MERGERS, ACQUISITIONS AND FINANCIAL RESULTS
MTN Expands Rural Presence as Part of R18bn Network Investment
MTN South Africa last week showed off a ‘green’ base station near Upington, which is based on environmentally-friendly technology that will make it easier for the network to reach rural areas with wireless broadband services.
The green base stations form part of a massive investment that MTN SA is making in network infrastructure.
The operator has pumped R18bn into its South African network over the past two years, with an increasing focus on rolling out infrastructure in rural areas. The operator has earmarked another R4bn – R5bn for infrastructure investment in the next year.
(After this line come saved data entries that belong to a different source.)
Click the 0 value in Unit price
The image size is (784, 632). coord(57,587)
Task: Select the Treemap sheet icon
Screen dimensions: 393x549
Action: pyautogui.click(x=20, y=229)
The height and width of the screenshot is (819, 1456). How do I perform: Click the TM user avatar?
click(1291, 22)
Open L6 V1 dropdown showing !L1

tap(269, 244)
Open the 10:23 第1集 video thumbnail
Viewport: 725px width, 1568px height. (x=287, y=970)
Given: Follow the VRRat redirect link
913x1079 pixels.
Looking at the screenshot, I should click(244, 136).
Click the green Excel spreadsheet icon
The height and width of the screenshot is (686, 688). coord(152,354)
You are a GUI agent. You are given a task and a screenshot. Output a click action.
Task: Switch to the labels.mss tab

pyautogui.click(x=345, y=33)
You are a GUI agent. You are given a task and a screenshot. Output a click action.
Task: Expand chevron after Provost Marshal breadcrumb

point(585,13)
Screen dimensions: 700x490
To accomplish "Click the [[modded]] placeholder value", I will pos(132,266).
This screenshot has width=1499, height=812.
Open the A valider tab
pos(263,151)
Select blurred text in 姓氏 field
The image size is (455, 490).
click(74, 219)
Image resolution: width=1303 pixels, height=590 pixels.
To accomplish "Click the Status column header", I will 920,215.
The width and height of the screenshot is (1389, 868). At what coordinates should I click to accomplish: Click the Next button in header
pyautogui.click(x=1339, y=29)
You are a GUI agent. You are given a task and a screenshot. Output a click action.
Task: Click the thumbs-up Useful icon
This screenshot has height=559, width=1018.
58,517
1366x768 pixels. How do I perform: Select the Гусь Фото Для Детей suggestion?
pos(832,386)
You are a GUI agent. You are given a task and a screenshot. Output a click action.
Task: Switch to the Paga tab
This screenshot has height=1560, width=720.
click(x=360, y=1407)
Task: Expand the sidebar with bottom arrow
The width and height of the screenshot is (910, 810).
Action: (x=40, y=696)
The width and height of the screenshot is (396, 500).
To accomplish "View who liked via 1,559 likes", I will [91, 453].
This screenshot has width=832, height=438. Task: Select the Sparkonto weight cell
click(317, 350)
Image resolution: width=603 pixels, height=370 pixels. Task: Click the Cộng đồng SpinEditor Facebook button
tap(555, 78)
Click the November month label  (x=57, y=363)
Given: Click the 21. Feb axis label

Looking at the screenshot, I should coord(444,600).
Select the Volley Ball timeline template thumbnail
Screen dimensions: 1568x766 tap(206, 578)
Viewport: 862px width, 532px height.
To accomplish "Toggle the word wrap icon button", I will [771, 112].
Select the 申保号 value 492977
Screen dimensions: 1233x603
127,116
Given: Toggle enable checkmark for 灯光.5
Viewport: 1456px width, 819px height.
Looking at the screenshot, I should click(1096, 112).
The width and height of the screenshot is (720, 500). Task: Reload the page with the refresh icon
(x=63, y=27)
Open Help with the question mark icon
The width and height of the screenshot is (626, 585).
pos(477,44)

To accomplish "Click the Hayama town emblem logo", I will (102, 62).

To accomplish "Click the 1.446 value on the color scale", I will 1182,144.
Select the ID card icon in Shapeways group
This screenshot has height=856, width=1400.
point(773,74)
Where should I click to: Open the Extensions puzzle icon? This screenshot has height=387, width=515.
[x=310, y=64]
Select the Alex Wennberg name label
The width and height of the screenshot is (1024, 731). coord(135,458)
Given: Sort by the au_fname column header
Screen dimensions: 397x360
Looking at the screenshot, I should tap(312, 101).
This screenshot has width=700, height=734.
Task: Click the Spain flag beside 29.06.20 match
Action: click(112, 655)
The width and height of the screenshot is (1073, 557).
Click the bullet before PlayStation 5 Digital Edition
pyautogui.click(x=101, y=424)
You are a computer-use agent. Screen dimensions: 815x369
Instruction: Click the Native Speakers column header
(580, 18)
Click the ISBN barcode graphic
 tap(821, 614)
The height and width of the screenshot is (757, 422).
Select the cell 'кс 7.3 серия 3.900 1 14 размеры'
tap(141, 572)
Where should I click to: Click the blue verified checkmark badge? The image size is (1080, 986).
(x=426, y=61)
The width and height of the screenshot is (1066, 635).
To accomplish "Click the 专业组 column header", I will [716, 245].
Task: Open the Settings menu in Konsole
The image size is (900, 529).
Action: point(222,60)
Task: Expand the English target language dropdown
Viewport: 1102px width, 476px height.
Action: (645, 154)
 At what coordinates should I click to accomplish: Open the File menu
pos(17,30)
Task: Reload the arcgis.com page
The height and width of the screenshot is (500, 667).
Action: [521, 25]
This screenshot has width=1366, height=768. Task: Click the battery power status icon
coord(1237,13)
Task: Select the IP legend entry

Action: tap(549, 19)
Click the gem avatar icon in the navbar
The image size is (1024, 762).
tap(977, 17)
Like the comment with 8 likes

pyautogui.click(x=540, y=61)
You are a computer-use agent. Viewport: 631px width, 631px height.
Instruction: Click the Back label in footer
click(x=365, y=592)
The capital investment the operator has made over the past two years covers both rural network rollouts and the addition of transmission capacity to its network, says MTN SA MD Karel Pienaar. TechCentral last month broke the news that MTN SA plans to build a third-generation (3G) mobile network to offer wireless broadband services to consumers in outlying areas.
The company’s chief technology officer Sameer Dave said at the time that the company is planning to “refarm” a portion of its 900MHz spectrum for the network for wireless broadband. This spectrum is traditionally used by local mobile operators for second-generation (2G) services — mainly voice — while operators usually use 2.1GHz spectrum for 3G.
Pienaar showcased the first phase of the rollout of the new rural network last week with the unveiling of one of the company’s 21 green base-stations in Riemvasmaak, 120km from Upington. The base station runs on solar and wind power because Eskom could not provide electricity in the area.
Up until now, the lack of electrical power in remote areas made it costly and difficult for operators to roll out network infrastructure, says Pienaar. But solar and wind power has matured to a stage that it is now a viable alternative to diesel-powered generators. While the capital costs for these green base stations are higher, they deliver far lower operational costs.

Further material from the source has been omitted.